Pursuant to Section 135 of the Companies Act, 2013 as on 31st March, 2024, the Company is having Corporate Social Responsibility Committee consisting of Mr. M. Gopalakrishna (Chairman), Mr. B. Appa Rao (Member) and Mr. K.V. Pradeep (Member). The Corporate Social Responsibility Committee periodically recommends the activities to be taken up under the CSR policy. The Corporate Social Responsibility Policy is hosted on the Company's website at https://olectra.com/policies/ . The details of the CSR initiatives undertaken during the financial year ended 31st March, 2024 and other details required to be given under section 135 of the Companies Act, 2013 read with the Companies (Corporate Social Responsibility Policy) Rules, 2014 as amended are given in Annexure 2 forming part of this Report.

INSURANCE:

All the Properties of the Company including its building, plant & machinery and stocks have been adequately insured; As per the provisions of the Act and in Compliance with the Regulation 25(10) of SEBI (LODR) Regulations, 2015, the Company has taken a Directors & Officers Insurance policy for all the Directors of the Company including Independent Directors and Officers of the Company.

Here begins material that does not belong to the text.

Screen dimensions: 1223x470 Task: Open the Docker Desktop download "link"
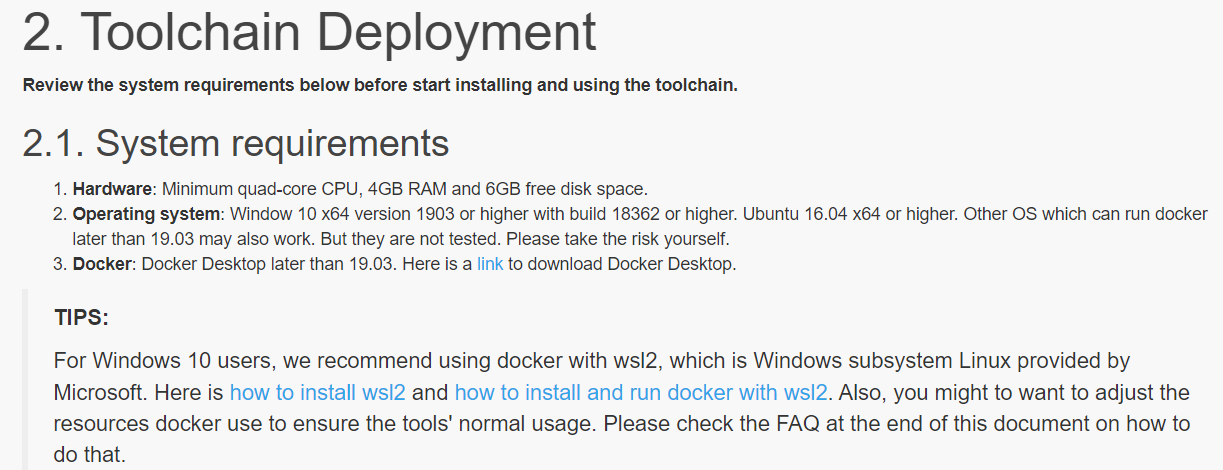pos(490,265)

RELATED PARTY DISCLOSURES:

The Company has formulated a policy on related party transactions for the identification and monitoring of such transactions. The said policy on Related Party Transactions as approved by the Board has been uploaded on the Company's website at https://olectra.com/ policies/. Related party transactions entered during the financial year under review are disclosed in Note 33 to the Financial Statements of the Company for the Financial Year ended 31st March, 2024. These transactions entered were at an arm's length basis and in the ordinary course of business. Particulars of contracts or arrangements with related parties referred to in Section 188(1) of the Companies Act, 2013, in the prescribed Form AOC-2, is appended as Annexure-3 to the Board's Report. Disclosures of transactions of the listed entity with any person or entity belonging to the promoter/ promoter group or any person/entity holding 10% or more shareholding in the listed entity are disclosed in Note 33 to the Financial Statements of the Company for the Financial Year ended 31st March, 2024.

PARTICULARS OF LOANS, GUARANTEES AND INVESTMENTS:

Details of Loans, Guarantees and Investments covered under the provisions of Section 186 of The Companies Act, 2013 are given in Note 6 & 7 to Financial Statements.

AUDITORS AND AUDITORS' REPORTS: Statutory Auditor:

M/s. Sarath & Associates, Chartered Accountants (Firm Registration No. 005120S), were appointed as Statutory Auditors of the Company in the 22nd Annual General Meeting of the Company held on 28th September, 2022, to hold office for a period of 5 (five) consecutive years from the conclusion of 22nd AGM till the conclusion of the 27th AGM.

Statutory Auditors' Report:

The Report of the Auditors for the year ended 31st March, 2024 forming part of this Annual Report does not contain any qualification, reservation, observation, adverse remark or disclaimer.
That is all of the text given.